* [Problem description]:
Echo every line of the listing below, word for word and without any changes.

*** Task data ***

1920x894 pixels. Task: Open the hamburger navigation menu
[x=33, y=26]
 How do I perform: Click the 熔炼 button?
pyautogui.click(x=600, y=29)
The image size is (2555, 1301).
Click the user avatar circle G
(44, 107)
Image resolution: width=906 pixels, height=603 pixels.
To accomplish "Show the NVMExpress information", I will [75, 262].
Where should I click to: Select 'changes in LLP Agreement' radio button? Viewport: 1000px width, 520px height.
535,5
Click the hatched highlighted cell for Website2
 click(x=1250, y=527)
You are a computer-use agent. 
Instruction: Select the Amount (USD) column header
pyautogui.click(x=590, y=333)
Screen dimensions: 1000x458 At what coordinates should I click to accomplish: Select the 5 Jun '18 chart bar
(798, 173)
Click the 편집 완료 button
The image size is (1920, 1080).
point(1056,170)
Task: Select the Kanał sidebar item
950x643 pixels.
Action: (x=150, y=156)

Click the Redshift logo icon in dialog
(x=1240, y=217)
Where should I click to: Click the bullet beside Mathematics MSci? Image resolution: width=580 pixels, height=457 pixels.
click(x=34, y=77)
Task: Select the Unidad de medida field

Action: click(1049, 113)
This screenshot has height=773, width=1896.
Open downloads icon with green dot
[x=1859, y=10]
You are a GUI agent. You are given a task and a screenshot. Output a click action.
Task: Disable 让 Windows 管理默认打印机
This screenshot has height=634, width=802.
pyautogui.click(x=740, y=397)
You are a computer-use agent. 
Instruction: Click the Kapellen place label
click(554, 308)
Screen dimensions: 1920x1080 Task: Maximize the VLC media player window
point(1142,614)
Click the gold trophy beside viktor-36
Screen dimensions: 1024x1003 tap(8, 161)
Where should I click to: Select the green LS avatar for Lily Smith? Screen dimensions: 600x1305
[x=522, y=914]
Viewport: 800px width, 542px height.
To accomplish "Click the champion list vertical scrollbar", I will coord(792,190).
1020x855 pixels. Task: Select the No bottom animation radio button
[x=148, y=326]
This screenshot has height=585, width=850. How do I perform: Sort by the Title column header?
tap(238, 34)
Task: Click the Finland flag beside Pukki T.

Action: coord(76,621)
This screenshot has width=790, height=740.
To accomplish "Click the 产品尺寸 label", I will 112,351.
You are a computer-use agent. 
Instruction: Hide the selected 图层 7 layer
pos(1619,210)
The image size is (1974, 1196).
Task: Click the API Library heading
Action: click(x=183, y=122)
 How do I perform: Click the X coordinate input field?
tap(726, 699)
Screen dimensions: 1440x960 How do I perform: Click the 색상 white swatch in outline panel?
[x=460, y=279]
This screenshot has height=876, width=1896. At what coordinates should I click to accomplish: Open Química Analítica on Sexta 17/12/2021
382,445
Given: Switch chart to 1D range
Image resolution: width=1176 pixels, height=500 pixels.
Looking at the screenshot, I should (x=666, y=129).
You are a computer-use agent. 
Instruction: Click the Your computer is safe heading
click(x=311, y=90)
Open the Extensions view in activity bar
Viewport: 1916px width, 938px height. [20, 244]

***

* [Solution to this problem]:
1920x894 pixels. Task: Open the hamburger navigation menu
[x=33, y=26]
 How do I perform: Click the 熔炼 button?
pyautogui.click(x=600, y=29)
The image size is (2555, 1301).
Click the user avatar circle G
(44, 107)
Image resolution: width=906 pixels, height=603 pixels.
To accomplish "Show the NVMExpress information", I will [75, 262].
Where should I click to: Select 'changes in LLP Agreement' radio button? Viewport: 1000px width, 520px height.
535,5
Click the hatched highlighted cell for Website2
 click(x=1250, y=527)
You are a computer-use agent. 
Instruction: Select the Amount (USD) column header
pyautogui.click(x=590, y=333)
Screen dimensions: 1000x458 At what coordinates should I click to accomplish: Select the 5 Jun '18 chart bar
(798, 173)
Click the 편집 완료 button
The image size is (1920, 1080).
point(1056,170)
Task: Select the Kanał sidebar item
950x643 pixels.
Action: (x=150, y=156)

Click the Redshift logo icon in dialog
(x=1240, y=217)
Where should I click to: Click the bullet beside Mathematics MSci? Image resolution: width=580 pixels, height=457 pixels.
click(x=34, y=77)
Task: Select the Unidad de medida field

Action: click(1049, 113)
This screenshot has height=773, width=1896.
Open downloads icon with green dot
[x=1859, y=10]
You are a GUI agent. You are given a task and a screenshot. Output a click action.
Task: Disable 让 Windows 管理默认打印机
This screenshot has height=634, width=802.
pyautogui.click(x=740, y=397)
You are a computer-use agent. 
Instruction: Click the Kapellen place label
click(554, 308)
Screen dimensions: 1920x1080 Task: Maximize the VLC media player window
point(1142,614)
Click the gold trophy beside viktor-36
Screen dimensions: 1024x1003 tap(8, 161)
Where should I click to: Select the green LS avatar for Lily Smith? Screen dimensions: 600x1305
[x=522, y=914]
Viewport: 800px width, 542px height.
To accomplish "Click the champion list vertical scrollbar", I will coord(792,190).
1020x855 pixels. Task: Select the No bottom animation radio button
[x=148, y=326]
This screenshot has height=585, width=850. How do I perform: Sort by the Title column header?
tap(238, 34)
Task: Click the Finland flag beside Pukki T.

Action: coord(76,621)
This screenshot has width=790, height=740.
To accomplish "Click the 产品尺寸 label", I will 112,351.
You are a computer-use agent. 
Instruction: Hide the selected 图层 7 layer
pos(1619,210)
The image size is (1974, 1196).
Task: Click the API Library heading
Action: click(x=183, y=122)
 How do I perform: Click the X coordinate input field?
tap(726, 699)
Screen dimensions: 1440x960 How do I perform: Click the 색상 white swatch in outline panel?
[x=460, y=279]
This screenshot has height=876, width=1896. At what coordinates should I click to accomplish: Open Química Analítica on Sexta 17/12/2021
382,445
Given: Switch chart to 1D range
Image resolution: width=1176 pixels, height=500 pixels.
Looking at the screenshot, I should (x=666, y=129).
You are a computer-use agent. 
Instruction: Click the Your computer is safe heading
click(x=311, y=90)
Open the Extensions view in activity bar
Viewport: 1916px width, 938px height. [20, 244]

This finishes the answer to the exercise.